One of Google’s features is that if you search for a brand name, they will also often include other competitor’s names in the knowledge graph. When you click through to see more brands, Google will serve the options as an additional carousel at the top of the search results. It serves as a reminder to the searcher that there are other options available to consider when they searched for the original brand, a feature I have used countless times.
But in order for a brand to get traffic from this feature, they need to have an instantly recognizable logo. It is the logos that stand out the most, and many searchers don’t look at the accompanying text, simply because the logos are visual and usually recognizable.
But in the case of Walmart, they are one of the most recognizable brands in the world, and certainly in the United States. However, when faced with the logos in the knowledge graph, people will be drawn to what they recognize.
Here is an example of Target’s knowledge graph. While Kmart, Best Buy, Kohl’s and Bed, Bath and Beyond have logos most would recognize in the US, many would likely skip right over the Walmart choice simply because there is no recognition there. To many, it is just a picture of an older man that has nothing to do with the other brands on display.
Likewise, here Walmart’s logo in a carousel. Again, with all the other logos standing out, many will very likely skip over the Walmart one because it lacks the recognizable logo that leads people to think “Oh, I should check Walmart for this!”
It is worth noting that Bing uses an actual Walmart logo for their knowledge graph for the company.
Now, this isn’t Google’s fault that the Walmart image is not their true logo. After all, it is Walmart that selected it for their Google My Business page through Google+. They have also chosen it for the profile image on YouTube to reinforce to Google that this is the right image.
There were also some previous issues where Google displayed the wrong logo, sometimes using a satirical logo by mistake. Due to this, it does make a lot of sense that they are choosing to go with the profile image from the company rather than trying to select a better one algorithmically. And it is probably the best choice for brand recognition in the majority of cases.
If you are building a personal brand, and don’t have an associated Google My Business account, ensure you choose a recognizable profile photo for yourself or an avatar version of yourself. Ideally, you want to use the same profile picture across multiple social media platforms for personal branding.
And yes, while you might think your cat is the cutest in the world and makes an adorable profile picture, unless you are in a pet related business, choose something a bit more professional and recognizable. Remember, this is also the image that those who have circled you will see in the Google search results, so you want them to easily recognize it as you and not waste the opportunity.

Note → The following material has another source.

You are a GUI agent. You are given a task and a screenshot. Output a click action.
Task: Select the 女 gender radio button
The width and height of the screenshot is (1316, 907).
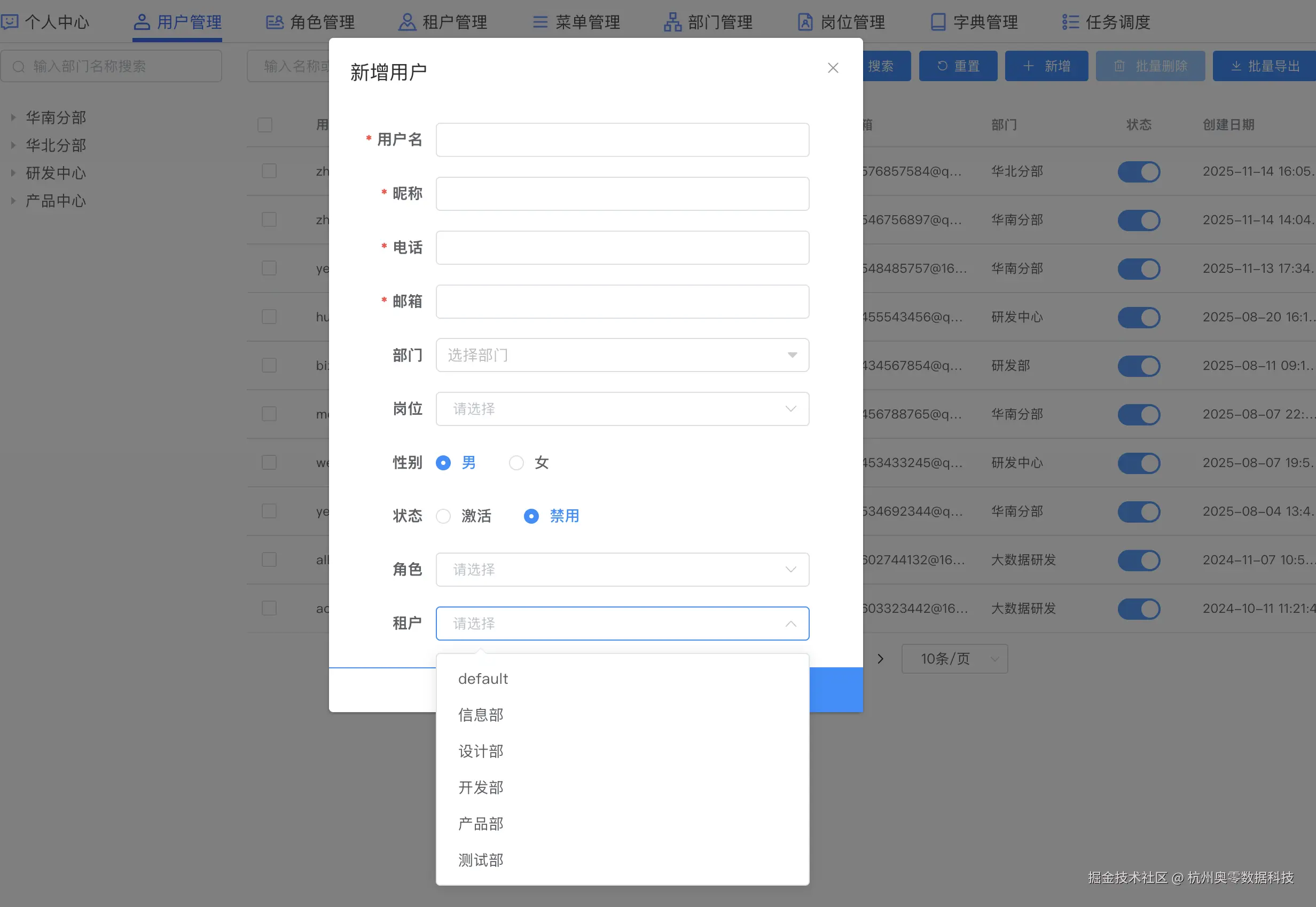click(x=516, y=463)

So while it is cool to embrace the history of a company and to choose a non-traditional image instead of a logo, consider the SEO and search traffic implications when choosing to do so. The last thing a company wants to sacrifice is additional traffic simply because no one recognizes the company logo in Google. Add the fact that it is a prime opportunity to essentially steal traffic from a competitor, there is not a viable reason for using a non-logo image for this purpose. Instead, use the cover image or individual posts to highlight the company’s history, or whatever it is a company might want to highlight instead of using their logo.
Then use that branded company logo for nabbing traffic from competitor’s knowledge graphs instead. Because while Google search traffic is awesome, stealing it from underneath your competitors is even better.